Une jolie petite ville, le long des rives de la Moselle

Ce matin, avec quelques autres, je suis choisi pour une équipe qui doit se rendre en gare de Kochem. Des matériaux viennent d'y arriver pour notre chantier. Je suis heureux de travailler en plein air et d'échapper provisoirement à l'atmosphère infernale du tunnel. Il s'agit d'abord de décharger des wagons de ciment et d'en charger des camions. Comme je suis grand et encore fort, le kapo de la gare me fait transporter deux sacs à la fois : cent kilos. Je suis éreinté, couvert de poussière grise et collante. J'ai terriblement soif, mais il me faut attendre la soupe claire de midi pour sentir couler dans ma gorge un peu de liquide bienfaisant.

 

Je reste dans cette équipe plusieurs jours. La besogne y est terriblement pénible, mais tout vaut mieux que le satané tunnel. Il me faut maintenant manipuler du ballast destiné à renforcer la route qui mène au chantier. Je ne connais pas d'outil plus pervers que la fourche à cailloux. [...]

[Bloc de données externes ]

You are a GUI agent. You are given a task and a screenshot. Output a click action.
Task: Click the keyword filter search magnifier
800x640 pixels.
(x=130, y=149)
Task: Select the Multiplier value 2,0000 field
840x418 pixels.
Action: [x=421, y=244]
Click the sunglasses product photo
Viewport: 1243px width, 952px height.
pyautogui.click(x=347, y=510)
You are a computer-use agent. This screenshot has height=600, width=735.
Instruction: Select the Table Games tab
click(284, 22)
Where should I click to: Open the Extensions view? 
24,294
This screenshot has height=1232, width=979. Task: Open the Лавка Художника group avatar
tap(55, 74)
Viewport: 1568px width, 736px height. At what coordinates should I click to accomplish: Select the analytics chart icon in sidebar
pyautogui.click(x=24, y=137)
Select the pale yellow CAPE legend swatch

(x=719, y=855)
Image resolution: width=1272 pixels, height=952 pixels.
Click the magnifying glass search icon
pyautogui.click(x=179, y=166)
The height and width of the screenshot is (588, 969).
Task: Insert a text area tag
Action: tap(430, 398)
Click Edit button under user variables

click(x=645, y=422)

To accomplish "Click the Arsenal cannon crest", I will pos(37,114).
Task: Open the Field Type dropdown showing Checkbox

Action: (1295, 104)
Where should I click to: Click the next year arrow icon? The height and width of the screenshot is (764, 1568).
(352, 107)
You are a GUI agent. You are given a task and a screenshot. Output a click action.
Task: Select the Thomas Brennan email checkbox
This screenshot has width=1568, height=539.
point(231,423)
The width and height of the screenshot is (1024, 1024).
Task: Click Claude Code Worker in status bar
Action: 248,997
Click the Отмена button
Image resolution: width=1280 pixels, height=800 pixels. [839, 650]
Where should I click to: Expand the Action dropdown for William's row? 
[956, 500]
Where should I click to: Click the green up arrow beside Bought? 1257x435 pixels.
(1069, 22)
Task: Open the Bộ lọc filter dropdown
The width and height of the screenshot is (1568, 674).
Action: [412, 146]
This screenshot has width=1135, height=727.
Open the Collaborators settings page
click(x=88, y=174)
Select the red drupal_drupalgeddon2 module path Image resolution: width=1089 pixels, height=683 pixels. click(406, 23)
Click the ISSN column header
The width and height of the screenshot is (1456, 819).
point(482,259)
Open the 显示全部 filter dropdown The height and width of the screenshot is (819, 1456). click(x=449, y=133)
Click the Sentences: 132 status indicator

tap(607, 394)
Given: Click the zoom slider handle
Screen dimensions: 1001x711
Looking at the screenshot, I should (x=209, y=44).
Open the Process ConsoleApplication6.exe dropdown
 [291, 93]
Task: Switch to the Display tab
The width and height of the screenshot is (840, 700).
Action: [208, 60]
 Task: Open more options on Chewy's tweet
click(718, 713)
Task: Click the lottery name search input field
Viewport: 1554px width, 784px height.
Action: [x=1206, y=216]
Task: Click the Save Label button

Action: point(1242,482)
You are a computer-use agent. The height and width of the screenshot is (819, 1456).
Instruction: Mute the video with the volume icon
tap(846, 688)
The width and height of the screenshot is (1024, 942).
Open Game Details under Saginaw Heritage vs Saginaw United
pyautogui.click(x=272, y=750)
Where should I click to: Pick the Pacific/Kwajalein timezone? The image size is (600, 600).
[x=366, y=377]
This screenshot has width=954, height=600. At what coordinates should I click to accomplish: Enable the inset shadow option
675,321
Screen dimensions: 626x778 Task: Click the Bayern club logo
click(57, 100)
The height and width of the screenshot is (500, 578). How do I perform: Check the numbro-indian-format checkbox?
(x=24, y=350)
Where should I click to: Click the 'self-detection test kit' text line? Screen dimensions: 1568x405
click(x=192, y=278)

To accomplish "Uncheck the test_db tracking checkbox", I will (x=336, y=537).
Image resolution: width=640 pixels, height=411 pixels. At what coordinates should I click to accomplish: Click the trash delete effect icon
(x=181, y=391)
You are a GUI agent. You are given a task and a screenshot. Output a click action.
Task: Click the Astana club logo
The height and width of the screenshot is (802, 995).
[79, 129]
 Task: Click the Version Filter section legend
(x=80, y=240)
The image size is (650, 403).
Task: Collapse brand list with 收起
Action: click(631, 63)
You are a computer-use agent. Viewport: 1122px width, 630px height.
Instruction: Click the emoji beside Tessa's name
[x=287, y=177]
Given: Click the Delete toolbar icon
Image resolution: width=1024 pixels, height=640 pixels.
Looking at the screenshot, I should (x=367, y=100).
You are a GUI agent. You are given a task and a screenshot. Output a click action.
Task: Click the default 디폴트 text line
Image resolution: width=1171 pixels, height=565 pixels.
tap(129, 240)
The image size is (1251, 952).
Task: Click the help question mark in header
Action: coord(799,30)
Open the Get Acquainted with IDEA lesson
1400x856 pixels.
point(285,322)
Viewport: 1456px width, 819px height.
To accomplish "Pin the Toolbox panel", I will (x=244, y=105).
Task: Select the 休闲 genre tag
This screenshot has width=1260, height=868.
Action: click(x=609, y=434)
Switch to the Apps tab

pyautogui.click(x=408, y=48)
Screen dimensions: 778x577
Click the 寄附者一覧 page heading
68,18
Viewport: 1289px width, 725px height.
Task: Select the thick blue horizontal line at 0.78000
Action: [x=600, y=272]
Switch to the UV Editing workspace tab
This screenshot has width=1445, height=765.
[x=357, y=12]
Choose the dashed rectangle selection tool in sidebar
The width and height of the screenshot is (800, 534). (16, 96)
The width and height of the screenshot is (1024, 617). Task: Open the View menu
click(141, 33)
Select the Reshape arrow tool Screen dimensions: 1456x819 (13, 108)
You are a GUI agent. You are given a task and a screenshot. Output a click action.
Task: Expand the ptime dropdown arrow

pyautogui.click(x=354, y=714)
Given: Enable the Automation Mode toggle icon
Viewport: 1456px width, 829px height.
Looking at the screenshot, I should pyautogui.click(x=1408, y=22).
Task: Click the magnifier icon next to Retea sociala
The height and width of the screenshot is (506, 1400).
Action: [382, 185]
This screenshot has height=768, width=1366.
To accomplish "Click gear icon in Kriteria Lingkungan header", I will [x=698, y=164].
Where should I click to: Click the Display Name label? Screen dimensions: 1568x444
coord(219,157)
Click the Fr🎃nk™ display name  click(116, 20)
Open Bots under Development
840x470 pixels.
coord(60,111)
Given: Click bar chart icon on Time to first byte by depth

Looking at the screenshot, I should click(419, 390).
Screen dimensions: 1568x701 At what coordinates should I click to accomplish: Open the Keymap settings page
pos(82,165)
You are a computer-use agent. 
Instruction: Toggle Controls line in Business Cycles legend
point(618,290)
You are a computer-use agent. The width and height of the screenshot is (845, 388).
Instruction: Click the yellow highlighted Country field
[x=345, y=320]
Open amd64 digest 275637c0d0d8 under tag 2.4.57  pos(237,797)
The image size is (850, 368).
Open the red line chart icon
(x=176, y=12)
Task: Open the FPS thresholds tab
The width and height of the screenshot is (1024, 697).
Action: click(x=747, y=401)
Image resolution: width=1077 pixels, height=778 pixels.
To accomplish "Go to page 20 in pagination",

Le soir, nous repartons à pied et traversons la jolie petite ville, le long des rives de la Moselle. Des enfants nous regardent passer et quelques-uns nous insultent et nous jettent des pierres. Les parents regardent avec indulgence leurs charmants bambins qui font si précocement preuve d'aussi heureuses dispositions. Lorsque je suis retourné après la guerre dans cette localité pour y goûter le vin comme je me l'étais promis, on m'a affirmé sans rire que cette contrée ne comptait que des antinazis.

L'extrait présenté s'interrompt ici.